As variantes mais recentes e também mais furtivas do malware P2Pinfect agora estão focadas em infectar dispositivos com processadores MIPS (microprocessador sem estágios interligados de pipeline) de 32 bits, como roteadores e dispositivos IoT.
Processadores MIPS na mira do P2Pinfect
Devido à sua eficiência e design compacto, os chips MIPS são predominantes em sistemas embarcados como roteadores, gateways residenciais e consoles de videogame. O P2Pinfect foi descoberto em julho de 2023 pelos analistas da Palo Alto Networks (Unidade 42) como um novo worm baseado em Rust que tem como alvo servidores Redis vulneráveis ??ao CVE-2022-0543.
Após sua descoberta inicial, os analistas da Cado Security (Via: Bleeping Computer) que examinaram o P2Pinfect relataram que ele estava abusando do recurso de replicação do Redis para se espalhar, criando réplicas da instância infectada.

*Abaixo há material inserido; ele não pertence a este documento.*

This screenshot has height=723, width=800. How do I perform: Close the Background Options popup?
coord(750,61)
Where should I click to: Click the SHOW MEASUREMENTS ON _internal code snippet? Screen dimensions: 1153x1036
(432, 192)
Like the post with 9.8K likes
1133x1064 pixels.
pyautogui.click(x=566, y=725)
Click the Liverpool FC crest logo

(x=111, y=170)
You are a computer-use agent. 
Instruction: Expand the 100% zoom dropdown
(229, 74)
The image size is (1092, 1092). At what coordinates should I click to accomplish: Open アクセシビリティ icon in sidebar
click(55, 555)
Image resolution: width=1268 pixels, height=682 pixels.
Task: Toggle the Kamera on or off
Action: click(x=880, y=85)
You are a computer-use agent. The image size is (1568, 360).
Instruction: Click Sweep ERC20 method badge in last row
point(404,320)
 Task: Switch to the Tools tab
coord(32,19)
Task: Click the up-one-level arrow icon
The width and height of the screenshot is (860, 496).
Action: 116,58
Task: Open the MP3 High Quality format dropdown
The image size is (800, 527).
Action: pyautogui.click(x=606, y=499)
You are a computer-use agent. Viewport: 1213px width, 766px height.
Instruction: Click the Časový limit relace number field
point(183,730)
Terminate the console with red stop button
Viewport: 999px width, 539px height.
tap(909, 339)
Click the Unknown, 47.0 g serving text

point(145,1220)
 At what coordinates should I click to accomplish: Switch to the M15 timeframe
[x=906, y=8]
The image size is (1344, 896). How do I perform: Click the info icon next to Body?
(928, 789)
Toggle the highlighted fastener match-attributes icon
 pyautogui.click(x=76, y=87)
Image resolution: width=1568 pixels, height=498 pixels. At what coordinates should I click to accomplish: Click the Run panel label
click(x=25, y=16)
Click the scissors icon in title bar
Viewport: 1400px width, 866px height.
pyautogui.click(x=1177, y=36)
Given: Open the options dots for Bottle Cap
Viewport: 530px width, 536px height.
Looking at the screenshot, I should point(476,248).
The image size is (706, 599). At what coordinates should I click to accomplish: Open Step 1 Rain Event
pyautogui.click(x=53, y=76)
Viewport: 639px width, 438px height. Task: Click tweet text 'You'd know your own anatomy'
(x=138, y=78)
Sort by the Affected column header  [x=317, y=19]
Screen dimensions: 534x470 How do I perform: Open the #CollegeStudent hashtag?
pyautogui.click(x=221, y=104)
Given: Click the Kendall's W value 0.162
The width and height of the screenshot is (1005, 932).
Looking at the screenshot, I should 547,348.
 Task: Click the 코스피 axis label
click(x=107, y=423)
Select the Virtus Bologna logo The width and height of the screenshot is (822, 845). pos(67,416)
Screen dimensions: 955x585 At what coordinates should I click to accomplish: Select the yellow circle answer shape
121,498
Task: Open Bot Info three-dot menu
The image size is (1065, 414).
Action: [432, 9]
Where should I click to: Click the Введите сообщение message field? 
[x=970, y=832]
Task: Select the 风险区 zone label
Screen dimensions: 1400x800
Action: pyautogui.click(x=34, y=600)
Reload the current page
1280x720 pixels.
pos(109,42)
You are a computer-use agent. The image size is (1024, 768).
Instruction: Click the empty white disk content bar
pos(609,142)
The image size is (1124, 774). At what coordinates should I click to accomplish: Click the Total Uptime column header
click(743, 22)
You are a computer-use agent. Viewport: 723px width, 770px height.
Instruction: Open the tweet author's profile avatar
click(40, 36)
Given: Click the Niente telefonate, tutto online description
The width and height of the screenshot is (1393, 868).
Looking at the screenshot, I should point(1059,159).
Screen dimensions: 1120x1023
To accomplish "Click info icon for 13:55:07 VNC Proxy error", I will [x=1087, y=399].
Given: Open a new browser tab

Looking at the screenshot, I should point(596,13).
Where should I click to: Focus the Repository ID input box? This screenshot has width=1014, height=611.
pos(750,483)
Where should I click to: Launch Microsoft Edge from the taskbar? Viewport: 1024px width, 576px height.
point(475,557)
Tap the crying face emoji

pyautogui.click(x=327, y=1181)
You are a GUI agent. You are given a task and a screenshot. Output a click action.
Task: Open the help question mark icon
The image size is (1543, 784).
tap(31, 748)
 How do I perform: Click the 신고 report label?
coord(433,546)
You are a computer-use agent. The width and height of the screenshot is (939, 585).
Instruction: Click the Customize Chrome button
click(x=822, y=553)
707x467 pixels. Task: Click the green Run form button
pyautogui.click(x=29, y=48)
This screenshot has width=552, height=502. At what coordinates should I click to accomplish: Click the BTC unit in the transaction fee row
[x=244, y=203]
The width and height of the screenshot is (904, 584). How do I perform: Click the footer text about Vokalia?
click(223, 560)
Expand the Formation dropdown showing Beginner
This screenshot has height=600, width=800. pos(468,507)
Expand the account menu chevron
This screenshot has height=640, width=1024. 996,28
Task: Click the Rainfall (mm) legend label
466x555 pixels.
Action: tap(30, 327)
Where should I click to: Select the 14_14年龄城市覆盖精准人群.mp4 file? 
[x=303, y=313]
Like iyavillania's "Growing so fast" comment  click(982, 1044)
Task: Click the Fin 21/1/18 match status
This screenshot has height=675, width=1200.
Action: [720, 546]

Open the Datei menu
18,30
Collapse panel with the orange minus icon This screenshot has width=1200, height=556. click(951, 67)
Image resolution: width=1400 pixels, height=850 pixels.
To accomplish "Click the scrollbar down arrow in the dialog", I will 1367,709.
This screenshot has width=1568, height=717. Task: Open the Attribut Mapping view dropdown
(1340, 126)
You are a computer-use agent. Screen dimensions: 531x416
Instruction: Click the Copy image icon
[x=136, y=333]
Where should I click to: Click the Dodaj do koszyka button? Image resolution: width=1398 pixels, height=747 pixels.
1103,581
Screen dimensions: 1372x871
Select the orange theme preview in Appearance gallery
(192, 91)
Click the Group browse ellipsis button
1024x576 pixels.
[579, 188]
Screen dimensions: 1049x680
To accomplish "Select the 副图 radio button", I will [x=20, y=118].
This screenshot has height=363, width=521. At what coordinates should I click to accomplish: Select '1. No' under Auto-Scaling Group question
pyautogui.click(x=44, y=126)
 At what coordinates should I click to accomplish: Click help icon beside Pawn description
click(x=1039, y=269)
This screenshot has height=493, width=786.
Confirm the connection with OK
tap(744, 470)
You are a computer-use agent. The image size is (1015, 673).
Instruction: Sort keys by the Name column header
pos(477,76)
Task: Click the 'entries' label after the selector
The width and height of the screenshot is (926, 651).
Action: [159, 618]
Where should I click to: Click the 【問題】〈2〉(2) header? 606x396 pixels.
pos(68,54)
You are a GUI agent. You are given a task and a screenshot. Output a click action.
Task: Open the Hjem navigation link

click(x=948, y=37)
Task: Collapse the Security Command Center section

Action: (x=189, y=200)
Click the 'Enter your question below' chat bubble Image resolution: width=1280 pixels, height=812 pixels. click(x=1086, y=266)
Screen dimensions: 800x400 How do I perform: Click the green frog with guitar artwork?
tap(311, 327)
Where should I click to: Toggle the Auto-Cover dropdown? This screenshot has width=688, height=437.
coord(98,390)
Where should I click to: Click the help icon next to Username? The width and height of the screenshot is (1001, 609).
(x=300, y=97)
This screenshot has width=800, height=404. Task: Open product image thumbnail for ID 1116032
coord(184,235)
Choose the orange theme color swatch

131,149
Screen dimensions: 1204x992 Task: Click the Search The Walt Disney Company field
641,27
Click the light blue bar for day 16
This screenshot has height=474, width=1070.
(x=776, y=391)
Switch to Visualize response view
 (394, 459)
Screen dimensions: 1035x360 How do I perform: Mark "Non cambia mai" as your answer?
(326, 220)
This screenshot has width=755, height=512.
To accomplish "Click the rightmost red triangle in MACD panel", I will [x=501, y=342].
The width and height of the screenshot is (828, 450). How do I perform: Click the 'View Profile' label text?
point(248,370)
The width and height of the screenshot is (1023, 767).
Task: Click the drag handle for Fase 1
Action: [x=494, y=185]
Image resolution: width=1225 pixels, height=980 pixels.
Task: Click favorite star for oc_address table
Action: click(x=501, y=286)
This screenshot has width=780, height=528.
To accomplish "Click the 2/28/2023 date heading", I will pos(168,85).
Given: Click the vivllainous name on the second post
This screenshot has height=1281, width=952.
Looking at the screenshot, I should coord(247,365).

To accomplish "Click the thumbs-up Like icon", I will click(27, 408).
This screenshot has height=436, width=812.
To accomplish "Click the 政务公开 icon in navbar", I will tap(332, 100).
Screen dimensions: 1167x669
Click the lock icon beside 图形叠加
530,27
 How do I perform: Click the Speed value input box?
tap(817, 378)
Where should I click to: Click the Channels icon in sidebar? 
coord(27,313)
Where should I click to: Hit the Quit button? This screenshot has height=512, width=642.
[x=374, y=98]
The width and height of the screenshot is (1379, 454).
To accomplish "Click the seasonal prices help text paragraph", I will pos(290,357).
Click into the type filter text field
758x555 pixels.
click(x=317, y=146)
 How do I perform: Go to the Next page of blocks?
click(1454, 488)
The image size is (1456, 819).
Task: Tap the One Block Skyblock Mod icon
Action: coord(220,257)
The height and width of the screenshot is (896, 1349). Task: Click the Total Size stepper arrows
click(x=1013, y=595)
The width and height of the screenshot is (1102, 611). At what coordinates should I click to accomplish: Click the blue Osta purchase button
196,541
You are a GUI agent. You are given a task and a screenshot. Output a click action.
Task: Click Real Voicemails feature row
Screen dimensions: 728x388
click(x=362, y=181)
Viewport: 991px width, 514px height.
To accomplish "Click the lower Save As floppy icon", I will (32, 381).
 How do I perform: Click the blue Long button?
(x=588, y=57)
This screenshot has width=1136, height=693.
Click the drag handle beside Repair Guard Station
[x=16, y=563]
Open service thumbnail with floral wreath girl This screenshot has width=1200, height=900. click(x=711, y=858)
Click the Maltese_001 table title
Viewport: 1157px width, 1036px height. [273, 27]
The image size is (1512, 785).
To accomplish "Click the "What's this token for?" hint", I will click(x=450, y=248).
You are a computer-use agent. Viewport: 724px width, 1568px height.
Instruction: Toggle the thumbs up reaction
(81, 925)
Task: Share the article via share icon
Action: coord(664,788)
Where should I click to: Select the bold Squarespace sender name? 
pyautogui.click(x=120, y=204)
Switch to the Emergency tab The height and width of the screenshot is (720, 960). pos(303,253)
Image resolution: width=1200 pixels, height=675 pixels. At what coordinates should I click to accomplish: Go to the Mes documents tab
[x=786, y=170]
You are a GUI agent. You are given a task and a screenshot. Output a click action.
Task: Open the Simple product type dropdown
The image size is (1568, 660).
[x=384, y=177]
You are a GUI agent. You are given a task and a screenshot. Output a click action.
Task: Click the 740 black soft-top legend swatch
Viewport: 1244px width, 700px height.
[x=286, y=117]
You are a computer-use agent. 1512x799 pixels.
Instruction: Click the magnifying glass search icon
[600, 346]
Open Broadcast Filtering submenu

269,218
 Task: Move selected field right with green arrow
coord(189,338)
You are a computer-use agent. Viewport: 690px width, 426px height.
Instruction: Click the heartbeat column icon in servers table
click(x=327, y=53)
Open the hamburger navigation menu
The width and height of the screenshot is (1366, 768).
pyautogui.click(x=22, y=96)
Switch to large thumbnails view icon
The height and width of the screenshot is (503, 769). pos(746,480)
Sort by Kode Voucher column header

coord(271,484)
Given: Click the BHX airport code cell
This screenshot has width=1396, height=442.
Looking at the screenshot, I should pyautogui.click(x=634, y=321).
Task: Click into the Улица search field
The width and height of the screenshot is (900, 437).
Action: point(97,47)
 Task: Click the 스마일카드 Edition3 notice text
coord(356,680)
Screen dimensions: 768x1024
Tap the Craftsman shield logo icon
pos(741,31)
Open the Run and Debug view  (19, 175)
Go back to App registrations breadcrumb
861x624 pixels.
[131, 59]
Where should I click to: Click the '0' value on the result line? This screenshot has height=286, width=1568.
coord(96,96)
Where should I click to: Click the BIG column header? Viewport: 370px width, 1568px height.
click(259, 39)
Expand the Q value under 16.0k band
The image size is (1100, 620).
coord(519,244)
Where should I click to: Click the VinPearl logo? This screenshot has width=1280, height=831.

Mais tarde, em setembro, Cado alertou sobre o aumento da atividade do botnet P2Pinfect visando sistemas nos Estados Unidos, Alemanha, Reino Unido, Japão, Cingapura, Hong Kong e China. Agora, Cado relata um novo desenvolvimento relativo à botnet, que marca uma evolução significativa no escopo de direcionamento do projeto e na capacidade de evitar a detecção.
Nova variante MIPS
Os últimos ataques observados nos honeypots da Cado procuram servidores SSH que usam credenciais fracas e tentam fazer upload do binário MIPS via SFTP e SCP. Curiosamente, a propagação da variante MIPS não está restrita ao SSH, pois os pesquisadores detectaram tentativas de executar o servidor Redis em dispositivos MIPS por meio de um pacote OpenWRT chamado ‘redis-server’.
Durante a análise estática, os pesquisadores do Cado descobriram que o novo P2Pinfect é um binário ELF de 32 bits sem informações de depuração e uma DLL do Windows de 64 bits incorporada, que atua como um módulo carregável para Redis para permitir a execução de comandos shell no host.
Malware P2Pinfect mais evasivo
A mais nova variante do P2Pinfect implementa mecanismos de evasão sofisticados e multifacetados que tornam sua detecção e análise muito mais desafiadoras. De acordo com a Cado, os seguintes mecanismos de evasão foram introduzidos no último P2Pinfect:
- Implementação de uma verificação do valor “TracerPid” no arquivo de status do processo para determinar se as ferramentas de análise estão rastreando o processo de malware e encerrando se estiver.
- Uso de chamadas de sistema para desabilitar core dumps do Linux, evitando o dump de conteúdos de memória que contenham rastros de sua atividade.
- A DLL incorporada contém uma função para evitar máquinas virtuais (VMs).
O desenvolvimento contínuo do P2Pinfect e a expansão do direcionamento do malware indicam um alto nível de habilidade de codificação e determinação de seus autores.